Caritas Manila has mapped poor families across the capital so that it knows where needs are the greatest, where households living on 200 pesos (US$ 4) per day can be found, families who can find comfort and assistance in the 160 NFA-accredited outlets in parishes and chapels around the archdiocese.

Father Pascual reiterated that the Church is always in favour of “critical collaboration” with the government, to avoid abuses and illegal actions at the expense of the needy.

In the meantime the NFA allayed fears that accredited retailers and institutionalised outlets would run out of the cheap rice over the next few months.

“We are injecting some 28 million bags of rice in the next six months to stabilise supply and pre-empt any possible spiralling of prices especially during the lean months,” NFA administrator Jessup Navarro said.
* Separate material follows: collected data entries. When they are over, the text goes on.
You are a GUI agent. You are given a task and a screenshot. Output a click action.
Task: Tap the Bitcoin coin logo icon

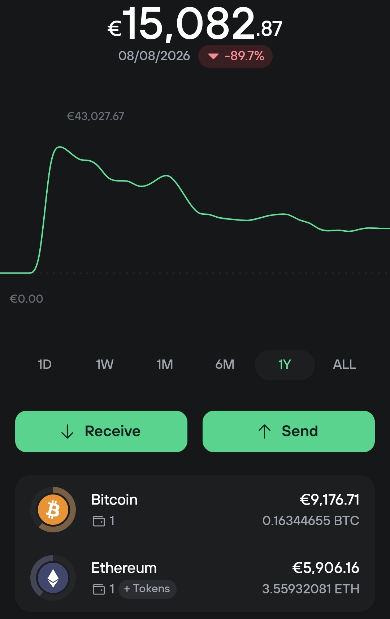pos(53,510)
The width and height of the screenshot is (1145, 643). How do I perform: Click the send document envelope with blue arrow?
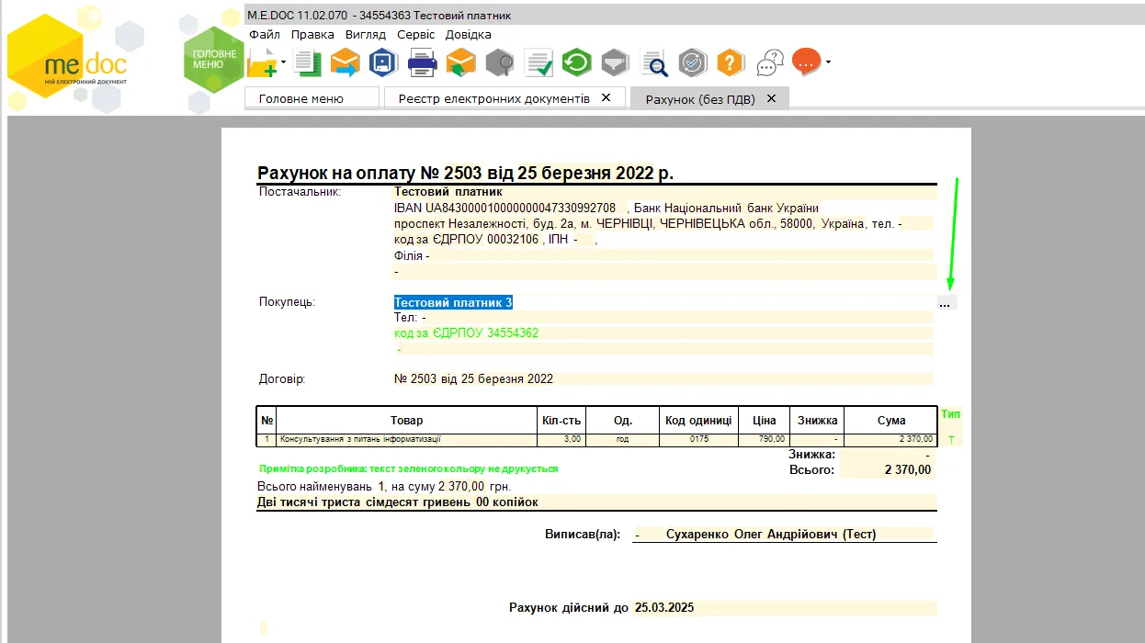345,63
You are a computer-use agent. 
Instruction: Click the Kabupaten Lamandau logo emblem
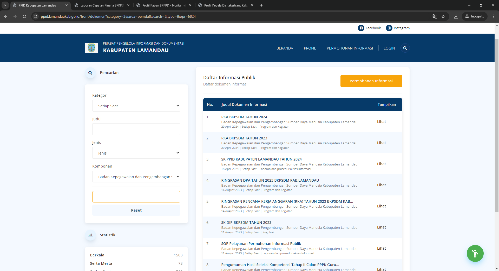click(x=91, y=48)
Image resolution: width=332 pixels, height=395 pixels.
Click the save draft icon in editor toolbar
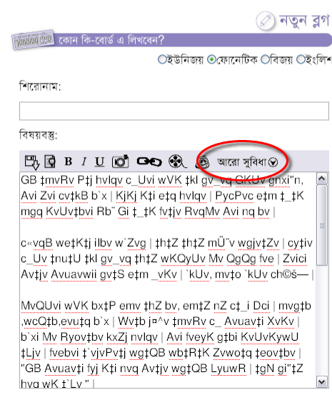point(32,162)
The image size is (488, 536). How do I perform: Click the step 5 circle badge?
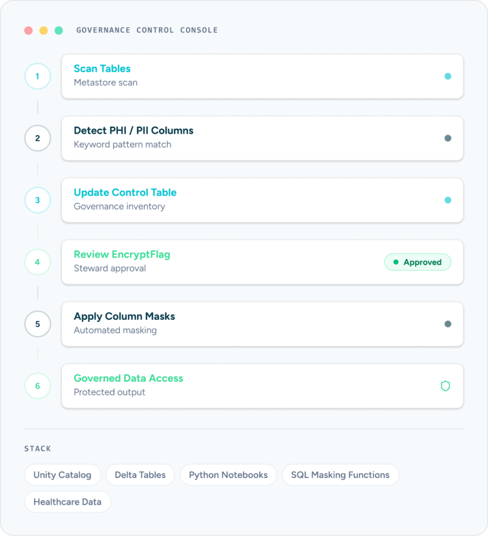click(x=38, y=323)
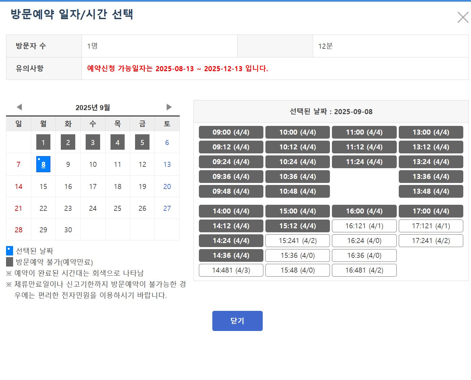Choose the 16:36 (4/0) slot
471x380 pixels.
[x=364, y=255]
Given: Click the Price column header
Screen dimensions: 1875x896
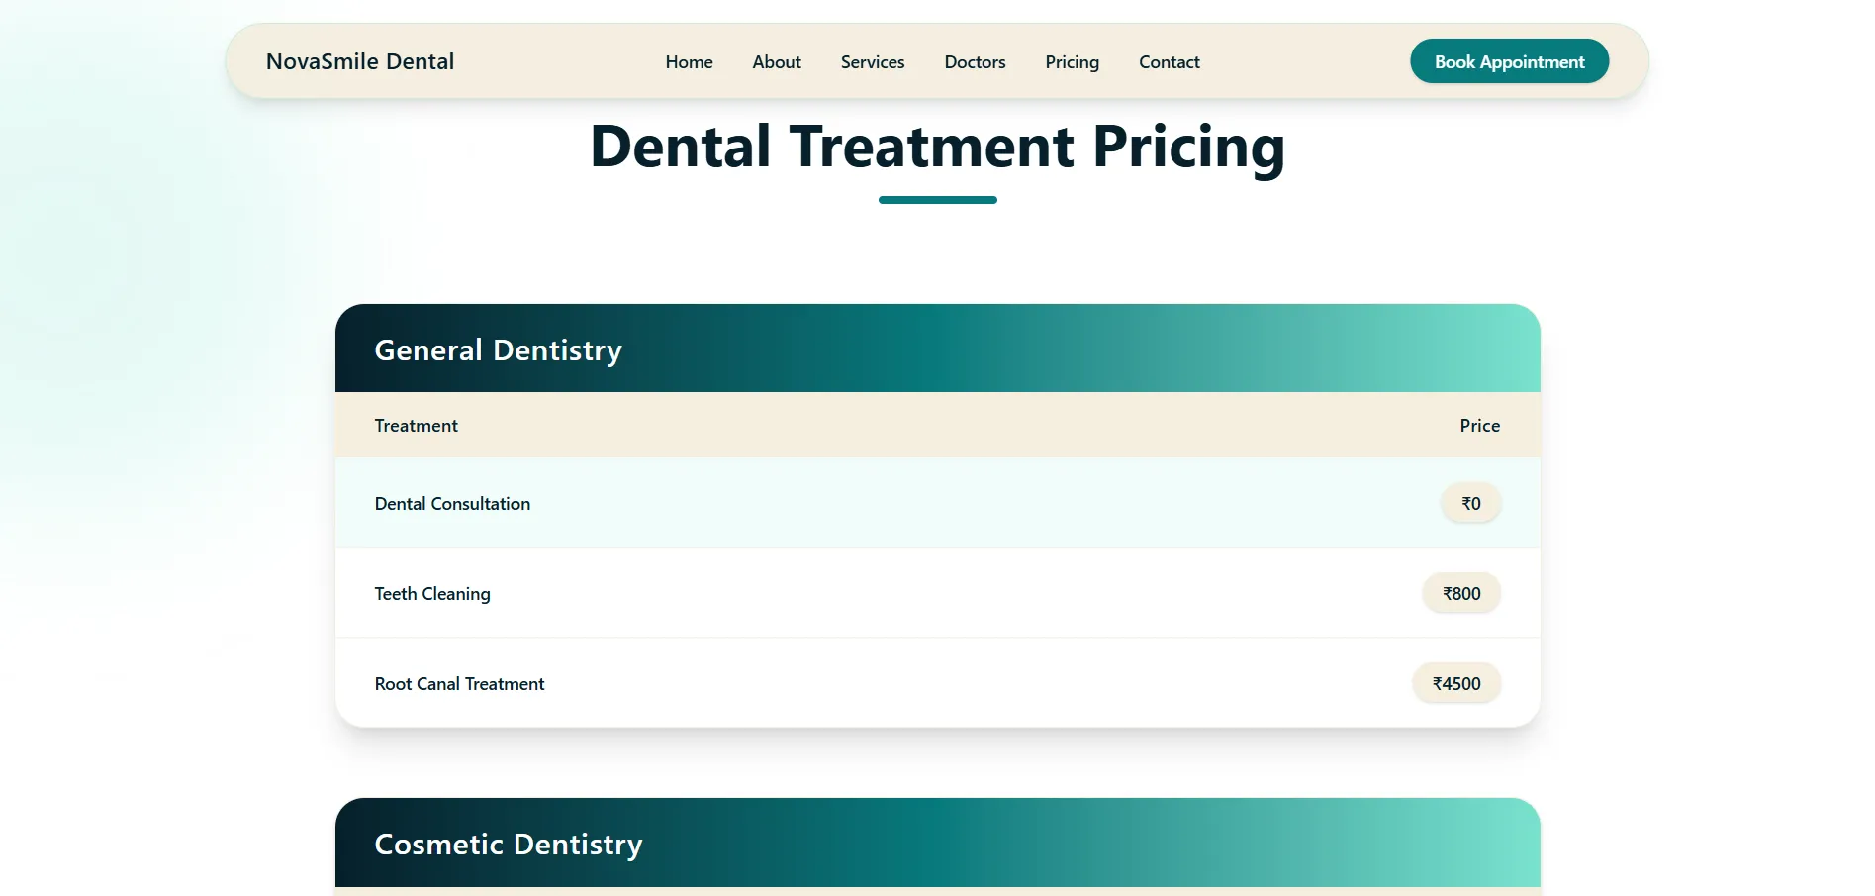Looking at the screenshot, I should (1479, 426).
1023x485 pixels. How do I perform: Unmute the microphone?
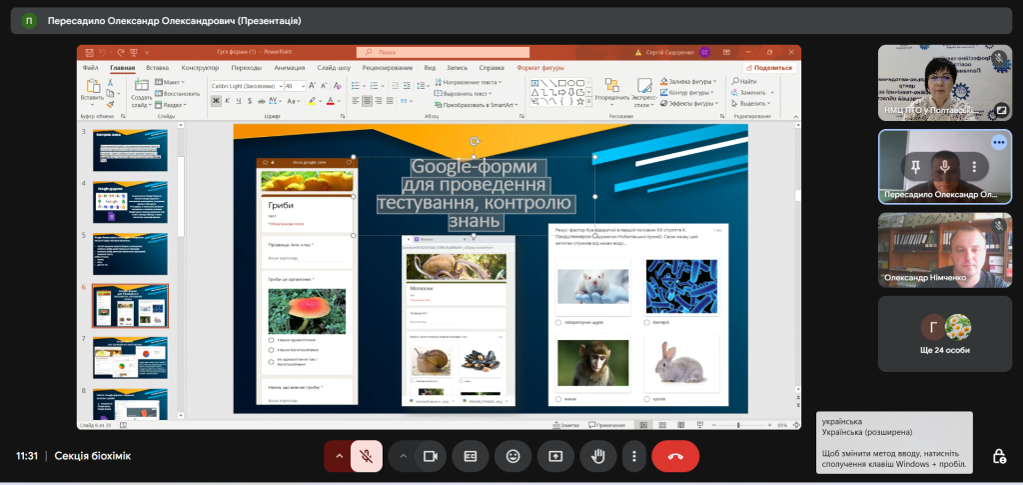(367, 456)
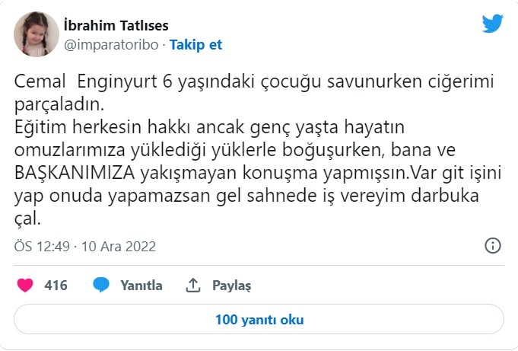The image size is (518, 351).
Task: Open İbrahim Tatlıses profile picture
Action: pyautogui.click(x=33, y=34)
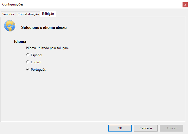Select the Español radio button circle

pos(28,55)

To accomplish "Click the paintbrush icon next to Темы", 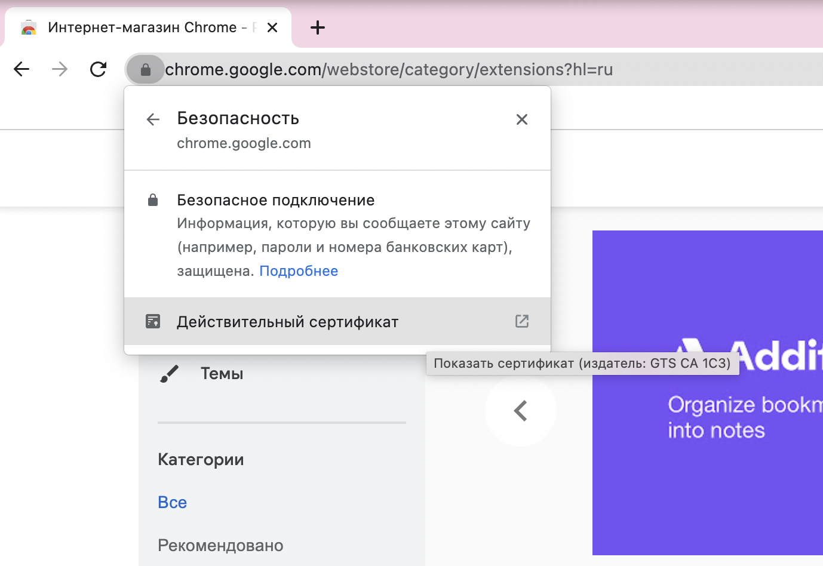I will [170, 373].
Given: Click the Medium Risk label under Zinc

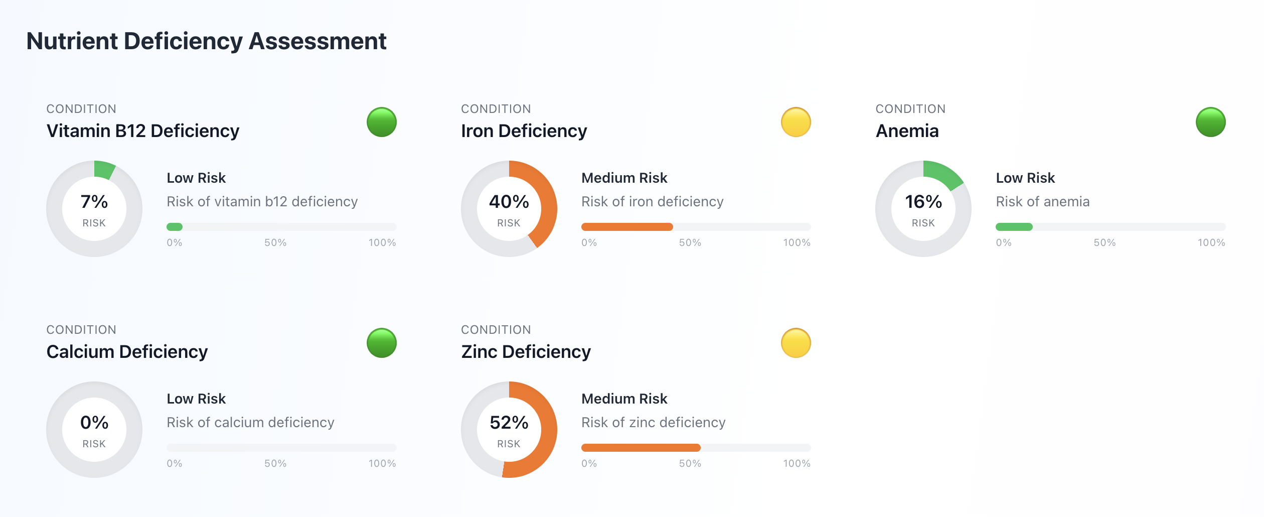Looking at the screenshot, I should [x=624, y=399].
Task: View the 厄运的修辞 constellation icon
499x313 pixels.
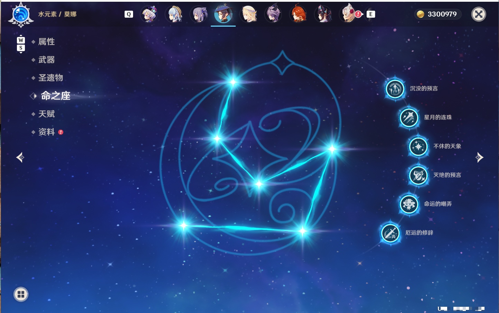Action: pos(390,233)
For the months of July and August, the NFA should be able to distribute some 6.5 million bags of rice, “but the volume will be reduced to five million bags in September when the main harvest starts and maintained at three million bags per month as the harvest peaks until December,” he added.

On the eve of next week’s address (28 July) to the nation Filipino President Arroyo said that the price of rice in the Philippines was the lowest in the whole of South-East Asia because of measures taken by the government.

She noted that the dramatic surge in the prices of fuel and food has resulted in a global price crisis “unseen since the Great Depression and the wake of World War II,” and this was aggravating the country’s food problem.